-- TASK MATERIAL start --

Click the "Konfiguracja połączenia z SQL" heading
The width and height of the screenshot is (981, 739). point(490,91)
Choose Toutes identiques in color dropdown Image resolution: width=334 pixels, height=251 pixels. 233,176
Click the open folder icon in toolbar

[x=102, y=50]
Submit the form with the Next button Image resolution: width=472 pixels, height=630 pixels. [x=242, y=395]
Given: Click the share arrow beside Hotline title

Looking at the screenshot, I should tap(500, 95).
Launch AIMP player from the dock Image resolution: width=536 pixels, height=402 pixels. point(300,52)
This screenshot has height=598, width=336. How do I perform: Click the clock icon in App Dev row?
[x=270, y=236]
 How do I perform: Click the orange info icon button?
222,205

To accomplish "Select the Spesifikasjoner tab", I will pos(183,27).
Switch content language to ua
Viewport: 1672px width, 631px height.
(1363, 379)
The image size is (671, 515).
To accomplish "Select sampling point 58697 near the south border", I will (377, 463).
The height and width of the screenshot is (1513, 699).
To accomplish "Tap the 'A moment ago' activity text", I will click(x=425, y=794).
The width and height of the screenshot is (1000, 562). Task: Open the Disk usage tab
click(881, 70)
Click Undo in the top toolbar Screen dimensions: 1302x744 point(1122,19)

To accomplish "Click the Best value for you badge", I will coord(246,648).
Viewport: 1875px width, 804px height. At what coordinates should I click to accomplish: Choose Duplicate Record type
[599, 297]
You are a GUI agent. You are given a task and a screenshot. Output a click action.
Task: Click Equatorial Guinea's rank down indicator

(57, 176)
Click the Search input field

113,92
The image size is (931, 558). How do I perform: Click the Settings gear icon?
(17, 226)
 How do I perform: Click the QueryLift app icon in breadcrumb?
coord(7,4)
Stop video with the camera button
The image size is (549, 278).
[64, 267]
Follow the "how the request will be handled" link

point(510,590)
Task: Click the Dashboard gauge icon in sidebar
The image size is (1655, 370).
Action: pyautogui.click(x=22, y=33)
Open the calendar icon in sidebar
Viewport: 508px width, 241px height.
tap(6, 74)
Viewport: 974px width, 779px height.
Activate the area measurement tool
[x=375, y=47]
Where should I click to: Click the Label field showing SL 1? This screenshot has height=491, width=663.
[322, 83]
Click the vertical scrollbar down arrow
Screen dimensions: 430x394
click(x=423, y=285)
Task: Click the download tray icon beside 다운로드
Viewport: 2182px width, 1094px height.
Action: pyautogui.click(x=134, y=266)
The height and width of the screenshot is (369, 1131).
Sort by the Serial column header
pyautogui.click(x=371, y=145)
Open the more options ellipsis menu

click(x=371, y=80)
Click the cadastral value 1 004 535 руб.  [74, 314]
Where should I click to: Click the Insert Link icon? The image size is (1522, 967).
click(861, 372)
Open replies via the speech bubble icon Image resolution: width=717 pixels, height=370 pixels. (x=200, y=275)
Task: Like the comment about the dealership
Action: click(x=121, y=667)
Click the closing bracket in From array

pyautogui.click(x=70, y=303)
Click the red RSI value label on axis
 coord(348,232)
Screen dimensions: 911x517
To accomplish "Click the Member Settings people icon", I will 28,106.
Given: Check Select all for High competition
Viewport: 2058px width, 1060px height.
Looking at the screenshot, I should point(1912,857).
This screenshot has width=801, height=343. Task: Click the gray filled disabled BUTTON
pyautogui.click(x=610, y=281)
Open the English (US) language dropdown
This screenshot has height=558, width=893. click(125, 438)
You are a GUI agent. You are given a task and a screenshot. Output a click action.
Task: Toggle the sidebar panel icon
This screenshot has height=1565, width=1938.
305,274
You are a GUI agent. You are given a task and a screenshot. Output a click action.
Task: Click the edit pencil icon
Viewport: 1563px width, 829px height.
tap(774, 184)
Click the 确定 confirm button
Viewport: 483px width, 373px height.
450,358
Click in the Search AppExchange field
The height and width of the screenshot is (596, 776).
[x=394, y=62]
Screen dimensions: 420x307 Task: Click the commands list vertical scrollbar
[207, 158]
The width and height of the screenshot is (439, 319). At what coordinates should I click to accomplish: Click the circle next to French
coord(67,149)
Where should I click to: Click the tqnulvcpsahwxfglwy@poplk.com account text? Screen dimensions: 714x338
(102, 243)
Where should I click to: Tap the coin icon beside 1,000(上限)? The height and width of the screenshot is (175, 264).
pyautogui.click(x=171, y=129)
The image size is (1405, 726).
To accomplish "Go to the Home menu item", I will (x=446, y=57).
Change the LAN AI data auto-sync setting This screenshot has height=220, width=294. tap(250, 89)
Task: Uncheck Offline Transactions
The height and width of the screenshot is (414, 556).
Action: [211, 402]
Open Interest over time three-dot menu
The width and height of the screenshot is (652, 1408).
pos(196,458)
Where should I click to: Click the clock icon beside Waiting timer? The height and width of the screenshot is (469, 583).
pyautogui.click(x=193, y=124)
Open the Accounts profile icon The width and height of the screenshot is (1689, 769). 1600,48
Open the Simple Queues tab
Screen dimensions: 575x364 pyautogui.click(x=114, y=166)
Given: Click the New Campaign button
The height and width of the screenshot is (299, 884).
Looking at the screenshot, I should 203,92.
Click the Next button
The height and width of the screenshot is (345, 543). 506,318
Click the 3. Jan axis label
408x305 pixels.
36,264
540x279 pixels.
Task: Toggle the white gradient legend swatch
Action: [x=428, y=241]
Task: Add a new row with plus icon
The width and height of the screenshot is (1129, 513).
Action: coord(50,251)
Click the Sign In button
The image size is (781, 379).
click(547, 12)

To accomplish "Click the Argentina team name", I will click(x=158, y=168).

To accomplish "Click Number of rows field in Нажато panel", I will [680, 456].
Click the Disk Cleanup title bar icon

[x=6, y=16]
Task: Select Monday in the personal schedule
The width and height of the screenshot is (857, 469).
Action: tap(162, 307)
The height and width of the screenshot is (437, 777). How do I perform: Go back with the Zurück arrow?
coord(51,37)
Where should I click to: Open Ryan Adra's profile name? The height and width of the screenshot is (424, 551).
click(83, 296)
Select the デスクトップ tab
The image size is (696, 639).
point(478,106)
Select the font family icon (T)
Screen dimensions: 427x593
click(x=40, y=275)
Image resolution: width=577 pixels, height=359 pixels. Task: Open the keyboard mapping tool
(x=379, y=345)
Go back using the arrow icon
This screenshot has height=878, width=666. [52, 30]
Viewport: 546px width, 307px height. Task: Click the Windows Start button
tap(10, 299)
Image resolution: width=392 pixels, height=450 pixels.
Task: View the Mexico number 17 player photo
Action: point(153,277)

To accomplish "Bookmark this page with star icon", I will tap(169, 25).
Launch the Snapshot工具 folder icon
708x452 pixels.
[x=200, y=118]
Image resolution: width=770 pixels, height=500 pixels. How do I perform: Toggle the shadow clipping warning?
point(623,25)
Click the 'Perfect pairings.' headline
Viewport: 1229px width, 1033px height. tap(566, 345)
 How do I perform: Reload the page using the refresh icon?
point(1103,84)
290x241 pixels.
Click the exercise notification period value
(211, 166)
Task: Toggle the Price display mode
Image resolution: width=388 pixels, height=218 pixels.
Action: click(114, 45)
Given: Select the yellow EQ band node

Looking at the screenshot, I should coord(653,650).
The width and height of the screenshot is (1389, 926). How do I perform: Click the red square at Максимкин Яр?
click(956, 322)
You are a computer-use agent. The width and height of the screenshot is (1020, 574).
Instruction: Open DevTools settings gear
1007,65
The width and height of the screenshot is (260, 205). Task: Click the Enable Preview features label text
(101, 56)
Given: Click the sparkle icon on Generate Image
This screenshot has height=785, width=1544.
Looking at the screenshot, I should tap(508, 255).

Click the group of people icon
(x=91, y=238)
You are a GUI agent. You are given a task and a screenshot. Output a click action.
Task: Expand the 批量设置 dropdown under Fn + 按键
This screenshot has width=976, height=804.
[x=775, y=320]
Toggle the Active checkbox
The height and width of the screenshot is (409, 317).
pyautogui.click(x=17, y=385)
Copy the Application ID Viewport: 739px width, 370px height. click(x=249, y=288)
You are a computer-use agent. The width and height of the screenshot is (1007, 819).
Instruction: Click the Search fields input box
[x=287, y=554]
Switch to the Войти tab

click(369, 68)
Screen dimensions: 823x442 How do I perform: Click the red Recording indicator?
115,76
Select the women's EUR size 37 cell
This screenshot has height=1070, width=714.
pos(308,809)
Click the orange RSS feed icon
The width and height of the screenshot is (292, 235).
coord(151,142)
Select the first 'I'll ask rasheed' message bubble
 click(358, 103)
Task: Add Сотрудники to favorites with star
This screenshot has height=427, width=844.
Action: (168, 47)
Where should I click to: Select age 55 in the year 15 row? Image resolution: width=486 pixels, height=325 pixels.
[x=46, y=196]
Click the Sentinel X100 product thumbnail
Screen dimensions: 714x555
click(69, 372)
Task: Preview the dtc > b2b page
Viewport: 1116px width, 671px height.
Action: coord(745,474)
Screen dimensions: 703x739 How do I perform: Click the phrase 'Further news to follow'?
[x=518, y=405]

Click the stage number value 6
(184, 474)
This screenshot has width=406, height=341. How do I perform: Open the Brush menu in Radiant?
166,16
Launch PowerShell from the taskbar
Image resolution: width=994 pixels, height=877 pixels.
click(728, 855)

-- TASK MATERIAL end --

**GIVEN PROBLEM**
Reproduce verbatim the lines of the listing starting at the line containing "Switch to the Войти tab" and ending at the line containing "coord(151,142)", including both of those lines.

**ANSWER TO THIS PROBLEM**
Switch to the Войти tab

click(369, 68)
Screen dimensions: 823x442 How do I perform: Click the red Recording indicator?
115,76
Select the women's EUR size 37 cell
This screenshot has height=1070, width=714.
pos(308,809)
Click the orange RSS feed icon
The width and height of the screenshot is (292, 235).
coord(151,142)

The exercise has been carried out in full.